Looks of anticipation from our furry family members – so cute and endearing as we enjoy a meal or a snack is something that all pet owners – well, mostly dog parents, experience on a daily basis. We’re not excluding kitties, but they are usually more discerning about their foods and would rather not appear like they care at all!
Our love and willingness to add to the joy of our pets tempts us to hand over a morsel or allow them to devour the leftovers from a meal. However, we also have to be responsible about treating them. There are many foods that cause, at the least gastrointestinal distress and the worst that require immediate medical attention and/or death.
Here is a list of those foods that should never be given to them for many reasons:
Chocolate, Coffee, Caffeine: These products all contain substances called methylxanthines, which are found in cacao seeds, the fruit of the plant used to make coffee and in the nuts of an extract used in some sodas. These can cause vomiting and diarrhea, panting, excessive thirst and urination, hyperactivity, abnormal heart rhythm, tremors, seizures and even death. Note: The darker the chocolate the more dangerous.
Alcohol: Have you ever had one of “those” friends who thought it was “cool” to give their dog or cat beer or liquor? Well, we hope not – but any alcoholic beverage or food product containing alcohol can cause vomiting, diarrhea, decreased coordination, central nervous system depression, difficulty breathing, tremors, abnormal blood acidity, coma and even death.
Avocado: The leaves, fruit, seeds and bark of avocados contain Persin, which can cause vomiting and diarrhea in dogs. Birds and rodents are especially sensitive to avocado poisoning, and can develop congestion, difficulty breathing and fluid accumulation around the heart.
Macadamia Nuts: Macadamia nuts can be found in cookies and candies. First, cookies and candies should not be fed to your pets because of the added calories – empty calories that contribute to obesity. In the case of these nuts however, cause weakness, depression, vomiting, tremors and hyperthermia in dogs. Signs usually appear within 12 hours of ingestion and last approximately 12 to 48 hours.
Grapes & Raisins: Although the toxic substance within grapes and raisins is unknown, these fruits can cause kidney failure. For pets who are older or who have certain health problems this is especially true.
Yeast Dough: Not sure why anyone would feed their dog uncooked bread dough – but just in case you are tempted – don’t! Until the dough is cooked the yeast is still “alive” and will continue to expand in your pet’s digestive track. Needless to say the gas that it will cause will be painful and in the worst cases can cause the stomach or intestines to rupture. The risk of stomach distress does diminish after the dough is cooked and the yeast has fully risen and pets can have small bits of bread as treats. Please keep the volume of these treats five 5 to 10 percent of your pet’s daily caloric intake.

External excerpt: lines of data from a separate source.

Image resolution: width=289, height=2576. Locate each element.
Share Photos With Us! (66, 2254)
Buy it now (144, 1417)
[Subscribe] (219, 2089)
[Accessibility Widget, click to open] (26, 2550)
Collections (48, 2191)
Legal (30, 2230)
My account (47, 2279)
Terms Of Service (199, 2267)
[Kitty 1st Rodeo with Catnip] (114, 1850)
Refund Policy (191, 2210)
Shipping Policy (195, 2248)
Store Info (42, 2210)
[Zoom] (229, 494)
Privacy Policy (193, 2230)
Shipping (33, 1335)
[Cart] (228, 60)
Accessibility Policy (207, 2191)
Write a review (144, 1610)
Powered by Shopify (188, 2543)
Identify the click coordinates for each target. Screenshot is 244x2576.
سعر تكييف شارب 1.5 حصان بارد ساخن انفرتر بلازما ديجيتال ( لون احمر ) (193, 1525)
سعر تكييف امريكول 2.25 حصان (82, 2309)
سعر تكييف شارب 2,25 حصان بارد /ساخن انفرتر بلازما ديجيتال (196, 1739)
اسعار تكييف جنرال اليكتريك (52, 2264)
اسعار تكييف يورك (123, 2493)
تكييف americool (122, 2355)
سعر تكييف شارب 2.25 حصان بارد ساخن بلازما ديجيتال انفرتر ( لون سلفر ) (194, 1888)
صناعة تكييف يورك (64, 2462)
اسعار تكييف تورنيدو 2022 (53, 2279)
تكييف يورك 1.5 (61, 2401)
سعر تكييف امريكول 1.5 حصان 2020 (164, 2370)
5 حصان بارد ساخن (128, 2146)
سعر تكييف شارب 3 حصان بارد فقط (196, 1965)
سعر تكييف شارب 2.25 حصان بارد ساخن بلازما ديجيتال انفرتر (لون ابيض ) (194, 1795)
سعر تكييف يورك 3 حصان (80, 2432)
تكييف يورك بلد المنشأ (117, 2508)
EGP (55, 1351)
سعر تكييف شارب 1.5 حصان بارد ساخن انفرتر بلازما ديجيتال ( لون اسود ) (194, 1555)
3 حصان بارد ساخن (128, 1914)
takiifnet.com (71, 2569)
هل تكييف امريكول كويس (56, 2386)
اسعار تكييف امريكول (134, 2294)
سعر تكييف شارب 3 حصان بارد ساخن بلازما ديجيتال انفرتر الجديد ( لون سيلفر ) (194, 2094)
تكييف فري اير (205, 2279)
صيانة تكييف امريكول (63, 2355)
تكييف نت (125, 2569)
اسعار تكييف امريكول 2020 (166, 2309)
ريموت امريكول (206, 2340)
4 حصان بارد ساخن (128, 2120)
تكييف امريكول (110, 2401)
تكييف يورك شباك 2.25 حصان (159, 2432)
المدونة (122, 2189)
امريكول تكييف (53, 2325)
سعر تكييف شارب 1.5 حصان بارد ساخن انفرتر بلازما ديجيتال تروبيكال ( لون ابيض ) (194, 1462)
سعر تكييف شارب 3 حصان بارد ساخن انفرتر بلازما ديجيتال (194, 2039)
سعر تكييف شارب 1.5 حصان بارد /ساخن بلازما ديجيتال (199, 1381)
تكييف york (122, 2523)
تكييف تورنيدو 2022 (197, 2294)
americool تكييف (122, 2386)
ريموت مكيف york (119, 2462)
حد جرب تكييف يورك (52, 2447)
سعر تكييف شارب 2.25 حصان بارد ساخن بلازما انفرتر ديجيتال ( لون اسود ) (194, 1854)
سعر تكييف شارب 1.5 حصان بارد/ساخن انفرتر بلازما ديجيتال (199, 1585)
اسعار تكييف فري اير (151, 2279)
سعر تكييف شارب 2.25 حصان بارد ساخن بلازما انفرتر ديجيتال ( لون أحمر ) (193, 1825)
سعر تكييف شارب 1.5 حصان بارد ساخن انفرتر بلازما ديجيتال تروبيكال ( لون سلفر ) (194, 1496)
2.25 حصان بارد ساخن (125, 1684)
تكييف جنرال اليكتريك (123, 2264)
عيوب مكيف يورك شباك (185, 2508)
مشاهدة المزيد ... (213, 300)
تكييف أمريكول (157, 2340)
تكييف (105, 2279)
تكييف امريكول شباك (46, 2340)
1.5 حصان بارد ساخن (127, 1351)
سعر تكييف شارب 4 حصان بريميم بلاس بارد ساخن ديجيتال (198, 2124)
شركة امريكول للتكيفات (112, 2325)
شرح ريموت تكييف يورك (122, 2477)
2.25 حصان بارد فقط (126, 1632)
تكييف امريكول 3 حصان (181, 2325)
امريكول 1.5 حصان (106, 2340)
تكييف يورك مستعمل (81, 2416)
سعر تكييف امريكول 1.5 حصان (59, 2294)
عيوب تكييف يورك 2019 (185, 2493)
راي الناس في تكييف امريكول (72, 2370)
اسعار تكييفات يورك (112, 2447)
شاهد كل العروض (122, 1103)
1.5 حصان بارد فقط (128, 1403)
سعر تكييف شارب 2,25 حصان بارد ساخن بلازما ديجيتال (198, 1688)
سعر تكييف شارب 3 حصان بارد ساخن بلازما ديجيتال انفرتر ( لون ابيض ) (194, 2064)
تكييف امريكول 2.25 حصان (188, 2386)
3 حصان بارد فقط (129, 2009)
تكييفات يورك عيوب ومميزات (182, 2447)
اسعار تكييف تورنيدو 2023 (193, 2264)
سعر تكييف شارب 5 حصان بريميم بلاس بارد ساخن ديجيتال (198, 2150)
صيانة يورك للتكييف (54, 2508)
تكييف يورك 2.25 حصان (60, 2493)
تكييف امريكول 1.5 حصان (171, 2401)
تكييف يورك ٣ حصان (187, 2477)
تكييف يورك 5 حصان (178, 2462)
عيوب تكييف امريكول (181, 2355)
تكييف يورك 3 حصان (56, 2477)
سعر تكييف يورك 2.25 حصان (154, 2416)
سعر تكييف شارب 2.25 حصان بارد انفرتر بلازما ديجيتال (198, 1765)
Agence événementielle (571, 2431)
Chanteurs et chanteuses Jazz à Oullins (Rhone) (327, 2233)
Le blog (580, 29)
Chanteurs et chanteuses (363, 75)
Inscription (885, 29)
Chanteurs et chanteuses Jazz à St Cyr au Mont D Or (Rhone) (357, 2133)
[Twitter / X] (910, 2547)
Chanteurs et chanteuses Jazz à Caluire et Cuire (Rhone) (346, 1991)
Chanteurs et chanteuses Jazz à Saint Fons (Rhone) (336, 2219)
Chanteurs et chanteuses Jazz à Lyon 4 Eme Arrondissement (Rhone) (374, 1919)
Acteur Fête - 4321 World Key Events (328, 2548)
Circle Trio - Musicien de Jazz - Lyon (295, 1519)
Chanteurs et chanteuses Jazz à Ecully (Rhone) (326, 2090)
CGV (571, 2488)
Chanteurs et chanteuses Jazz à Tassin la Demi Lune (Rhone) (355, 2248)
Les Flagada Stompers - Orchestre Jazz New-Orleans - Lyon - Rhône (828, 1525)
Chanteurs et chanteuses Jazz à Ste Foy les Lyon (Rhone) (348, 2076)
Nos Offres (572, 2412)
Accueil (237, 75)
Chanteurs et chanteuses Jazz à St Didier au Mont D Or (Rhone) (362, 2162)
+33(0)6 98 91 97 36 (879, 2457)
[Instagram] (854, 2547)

Raw/Undercooked Meat, Eggs and Bones: Just like with us, it is important to reduce the risk of sickness or even death from the bacteria that is present in raw or undercooked meats and eggs. Raw meat and raw eggs can contain bacteria such as Salmonella and E. coli that can be harmful to pets. Raw eggs also contain an enzyme called avidin that decreases the absorption of biotin (a B vitamin), which can lead to skin and coat problems. Raw bones may seem like a natural and healthy option that might occur if your pet lived in the wild. However, this can be very dangerous for a domestic pet, who are likely to choke on bone splinters, or sustain a grave injury when they become lodged in or puncture your pet’s digestive tract.
Xylitol: Xylitol is used as a sweetener in many products, including gum, candy, baked goods and toothpaste. It can cause insulin release in most species, which can lead to liver failure. The increase in insulin leads to hypoglycemia (lowered sugar levels). Initial signs of toxicosis include vomiting, lethargy and loss of coordination. Signs can progress to recumbancy and seizures. Elevated liver enzymes and liver failure can be seen within a few days.
Onions, Garlic, Chives: These vegetables and herbs can cause gastrointestinal irritation and could lead to red blood cell damage. Although cats are more susceptible, dogs are also at risk if a large enough amount is consumed. Toxicity is normally diagnosed through history, clinical signs and microscopic confirmation of Heinz bodies. An occasional low dose, such as what might be found in pet foods or treats, likely will not cause a problem, but we recommend that you do NOT give your pets large quantities of these foods.
Milk: Because pets do not possess significant amounts of lactase (the enzyme that breaks down lactose in milk), milk and other milk-based products cause them diarrhea or other digestive upset.
Salt: Large amounts of salt can produce excessive thirst and urination, or even sodium ion poisoning in pets. Signs that your pet may have eaten too many salty foods include vomiting, diarrhea, depression, tremors, elevated body temperature, seizures and even death. In other words, keep those salty chips to yourself!